Si può denunciare senza violenza fisica?
Sì, la violenza economica è rilevante in sede penale anche in assenza di percosse o aggressioni fisiche. È un errore molto comune pensare che si possa sporgere querela solo se ci sono lividi visibili o prove fisiche.
In realtà, il nostro ordinamento penale riconosce la violenza economica reiterata come forma autonoma e sufficiente per configurare il reato di maltrattamenti in famiglia.
Infatti, la Corte di Cassazione, nella già citata sentenza, ha affermato che:
Le condotte di violenza economica, se ripetute nel tempo e poste in essere in un contesto di prevaricazione psicologica, determinano un sistema familiare asimmetrico fondato sulla privazione della libertà e dell’autonomia, configurando una violenza domestica economica penalmente rilevante
La prova fisica del danno non è necessaria: è sufficiente dimostrare uno stato di prostrazione psico-fisica, una dipendenza economica imposta o una gestione autoritaria delle risorse comuni che renda il partner soggetto passivo, incapace di autodeterminarsi.
Anche nei casi in cui i coniugi siano legalmente separati, il vincolo familiare ai fini dell’applicazione dell’art. 572 del Codice Penale, persiste fino allo scioglimento degli effetti civili del matrimonio (divorzio).

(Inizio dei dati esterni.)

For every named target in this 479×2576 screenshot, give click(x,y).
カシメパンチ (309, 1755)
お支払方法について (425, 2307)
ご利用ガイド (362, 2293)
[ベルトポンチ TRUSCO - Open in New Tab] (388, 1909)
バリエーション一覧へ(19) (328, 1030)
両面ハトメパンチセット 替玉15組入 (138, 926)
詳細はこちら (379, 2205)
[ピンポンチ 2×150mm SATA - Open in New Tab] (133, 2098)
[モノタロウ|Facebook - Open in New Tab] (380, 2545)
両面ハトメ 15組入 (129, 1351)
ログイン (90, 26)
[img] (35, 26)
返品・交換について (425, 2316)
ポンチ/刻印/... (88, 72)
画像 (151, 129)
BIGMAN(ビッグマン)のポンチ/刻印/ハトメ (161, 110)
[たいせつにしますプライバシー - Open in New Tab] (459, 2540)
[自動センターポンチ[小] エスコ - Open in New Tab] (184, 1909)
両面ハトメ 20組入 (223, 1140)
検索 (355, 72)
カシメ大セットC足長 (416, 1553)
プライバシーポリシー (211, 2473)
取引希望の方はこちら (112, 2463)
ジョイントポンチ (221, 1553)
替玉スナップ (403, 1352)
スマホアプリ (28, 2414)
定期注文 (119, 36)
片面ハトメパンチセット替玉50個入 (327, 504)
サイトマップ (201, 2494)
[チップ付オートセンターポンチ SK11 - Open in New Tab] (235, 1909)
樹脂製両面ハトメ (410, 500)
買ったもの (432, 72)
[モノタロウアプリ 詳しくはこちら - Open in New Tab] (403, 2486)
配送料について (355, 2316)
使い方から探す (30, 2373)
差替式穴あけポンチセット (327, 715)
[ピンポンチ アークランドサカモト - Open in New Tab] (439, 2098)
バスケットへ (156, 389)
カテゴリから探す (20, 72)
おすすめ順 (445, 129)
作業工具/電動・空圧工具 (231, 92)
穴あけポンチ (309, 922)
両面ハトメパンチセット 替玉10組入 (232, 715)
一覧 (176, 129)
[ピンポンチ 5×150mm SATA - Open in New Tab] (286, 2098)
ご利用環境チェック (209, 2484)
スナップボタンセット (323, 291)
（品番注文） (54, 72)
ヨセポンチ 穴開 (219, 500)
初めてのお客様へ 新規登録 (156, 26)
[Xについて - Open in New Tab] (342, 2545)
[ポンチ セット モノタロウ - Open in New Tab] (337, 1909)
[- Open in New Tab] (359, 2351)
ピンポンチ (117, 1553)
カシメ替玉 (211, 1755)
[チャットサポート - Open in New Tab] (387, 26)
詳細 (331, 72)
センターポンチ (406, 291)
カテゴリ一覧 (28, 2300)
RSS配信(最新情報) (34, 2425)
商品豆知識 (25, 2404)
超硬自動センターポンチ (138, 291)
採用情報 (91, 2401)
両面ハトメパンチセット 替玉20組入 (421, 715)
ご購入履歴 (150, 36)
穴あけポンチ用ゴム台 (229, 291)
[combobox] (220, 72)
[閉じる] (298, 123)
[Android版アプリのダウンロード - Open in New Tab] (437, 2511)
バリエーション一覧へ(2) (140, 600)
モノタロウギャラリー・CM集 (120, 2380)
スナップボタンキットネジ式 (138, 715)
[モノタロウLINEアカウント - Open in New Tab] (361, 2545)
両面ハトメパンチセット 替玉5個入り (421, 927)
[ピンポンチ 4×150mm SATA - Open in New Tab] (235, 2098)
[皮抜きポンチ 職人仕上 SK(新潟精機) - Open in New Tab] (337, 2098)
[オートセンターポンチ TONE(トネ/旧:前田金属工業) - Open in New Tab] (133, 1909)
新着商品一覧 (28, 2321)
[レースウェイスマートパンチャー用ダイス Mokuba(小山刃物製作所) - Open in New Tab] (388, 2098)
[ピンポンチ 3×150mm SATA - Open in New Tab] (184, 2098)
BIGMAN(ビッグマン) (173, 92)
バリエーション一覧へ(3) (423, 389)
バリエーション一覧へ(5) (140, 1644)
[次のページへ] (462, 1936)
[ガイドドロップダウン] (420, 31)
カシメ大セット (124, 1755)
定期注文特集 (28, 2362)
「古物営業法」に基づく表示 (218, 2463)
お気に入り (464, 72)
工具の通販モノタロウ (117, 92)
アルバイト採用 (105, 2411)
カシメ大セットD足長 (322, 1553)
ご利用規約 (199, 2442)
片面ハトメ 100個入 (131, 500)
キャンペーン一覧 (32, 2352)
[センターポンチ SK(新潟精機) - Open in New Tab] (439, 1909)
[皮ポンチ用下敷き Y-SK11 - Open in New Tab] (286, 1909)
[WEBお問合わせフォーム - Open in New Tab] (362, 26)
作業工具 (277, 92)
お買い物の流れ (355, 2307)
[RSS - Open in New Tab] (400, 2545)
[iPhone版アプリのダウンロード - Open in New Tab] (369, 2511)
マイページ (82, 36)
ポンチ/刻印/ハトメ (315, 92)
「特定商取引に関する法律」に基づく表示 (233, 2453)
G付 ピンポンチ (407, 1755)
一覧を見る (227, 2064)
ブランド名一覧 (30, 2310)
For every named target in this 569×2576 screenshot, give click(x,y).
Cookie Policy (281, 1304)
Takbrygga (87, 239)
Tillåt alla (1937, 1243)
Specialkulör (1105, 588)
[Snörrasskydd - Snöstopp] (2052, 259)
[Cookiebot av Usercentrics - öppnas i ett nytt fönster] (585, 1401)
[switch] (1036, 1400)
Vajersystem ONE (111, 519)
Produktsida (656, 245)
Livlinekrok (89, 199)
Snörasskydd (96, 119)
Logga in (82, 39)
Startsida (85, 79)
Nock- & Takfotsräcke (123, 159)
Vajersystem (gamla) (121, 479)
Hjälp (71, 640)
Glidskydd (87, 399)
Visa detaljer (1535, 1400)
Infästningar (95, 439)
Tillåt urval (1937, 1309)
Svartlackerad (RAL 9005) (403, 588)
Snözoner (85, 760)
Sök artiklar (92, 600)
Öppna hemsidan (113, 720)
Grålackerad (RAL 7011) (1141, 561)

La Cassazione ha ribadito nella sentenza n. 45400/2022 che il coniuge separato può essere ancora considerato persona della famiglia se sussiste un contesto di maltrattamenti post-separazione.
Come dimostrare la violenza economica
La risposta sta nel ricostruire i fatti con elementi oggettivi, documentando non solo l’evento singolo, ma soprattutto il carattere continuativo e sistemico della condotta abusante.
La giurisprudenza, ormai consolidata, ammette la possibilità di fondare una denuncia per maltrattamenti economici su un insieme coerente di indizi e riscontri, anche se nessuno di essi, preso isolatamente, sarebbe sufficiente.
Rilevano in questo senso :
- estratti conto bancari che mostrano la totale assenza di accesso ai fondi comuni;
- registrazioni audio, chat o email da cui emergano ordini coercitivi, negazioni di spesa o condizioni economiche imposte;
- testimonianze di amici, parenti, colleghi o collaboratori che abbiano osservato il comportamento dominante del partner;
- documentazione medica, come certificati per stati d’ansia, attacchi di panico o disturbi psicosomatici correlabili alla situazione familiare;
- prove di gestione unilaterale del patrimonio familiare, come firme estorte, deleghe revocate o negazione di accesso ai documenti contabili.
A completamento, è importante sapere che l’ordinamento offre strumenti di tutela immediata, anche in fase cautelare quali ordini di protezione ex art. 342 bis e 342 ter del Codice Civile, che possono prevedere l’allontanamento del partner violento dal domicilio familiare.
Può esserci l’ammonimento del Questore (previsto dall’art. 8 del D. l. n. 11/2009), nei casi in cui non sia ancora necessario ricorrere all’autorità giudiziaria. Inoltre, sono previste misure cautelari civili o penali nei casi di urgenza, anche a tutela dei figli minori coinvolti.